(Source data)
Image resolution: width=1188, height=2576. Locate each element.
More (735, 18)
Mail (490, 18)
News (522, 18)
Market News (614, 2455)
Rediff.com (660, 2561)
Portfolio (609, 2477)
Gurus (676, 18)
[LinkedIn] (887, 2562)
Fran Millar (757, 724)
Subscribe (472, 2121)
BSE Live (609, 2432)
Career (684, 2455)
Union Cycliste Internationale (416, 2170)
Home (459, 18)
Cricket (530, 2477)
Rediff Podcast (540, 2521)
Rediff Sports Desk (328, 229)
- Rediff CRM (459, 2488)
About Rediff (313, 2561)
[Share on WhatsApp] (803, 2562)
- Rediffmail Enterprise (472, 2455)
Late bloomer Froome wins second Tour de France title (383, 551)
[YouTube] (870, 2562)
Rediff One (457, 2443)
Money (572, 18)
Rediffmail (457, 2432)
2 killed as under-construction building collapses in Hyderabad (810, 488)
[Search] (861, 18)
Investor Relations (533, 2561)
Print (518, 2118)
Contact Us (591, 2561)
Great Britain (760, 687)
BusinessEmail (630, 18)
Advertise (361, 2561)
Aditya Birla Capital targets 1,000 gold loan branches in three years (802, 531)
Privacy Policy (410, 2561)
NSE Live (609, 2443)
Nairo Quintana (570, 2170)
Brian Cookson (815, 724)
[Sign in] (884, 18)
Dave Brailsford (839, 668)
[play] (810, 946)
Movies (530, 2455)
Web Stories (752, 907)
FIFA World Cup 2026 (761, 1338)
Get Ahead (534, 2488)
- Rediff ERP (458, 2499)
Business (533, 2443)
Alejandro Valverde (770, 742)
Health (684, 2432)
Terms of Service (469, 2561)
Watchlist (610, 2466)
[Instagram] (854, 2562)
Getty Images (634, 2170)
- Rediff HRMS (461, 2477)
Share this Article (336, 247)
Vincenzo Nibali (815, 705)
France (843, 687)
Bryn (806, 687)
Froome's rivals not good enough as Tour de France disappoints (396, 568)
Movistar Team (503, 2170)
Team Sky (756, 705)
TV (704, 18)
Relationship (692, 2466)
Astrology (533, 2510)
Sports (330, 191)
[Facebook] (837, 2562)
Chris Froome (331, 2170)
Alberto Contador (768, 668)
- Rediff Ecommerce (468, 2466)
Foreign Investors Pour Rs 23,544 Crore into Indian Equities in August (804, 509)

* **Requirement**
From the records, copy every line that has the string "Rediffmail" in it.

* **Your solution**
- Rediffmail Enterprise (472, 2455)
Rediffmail (457, 2432)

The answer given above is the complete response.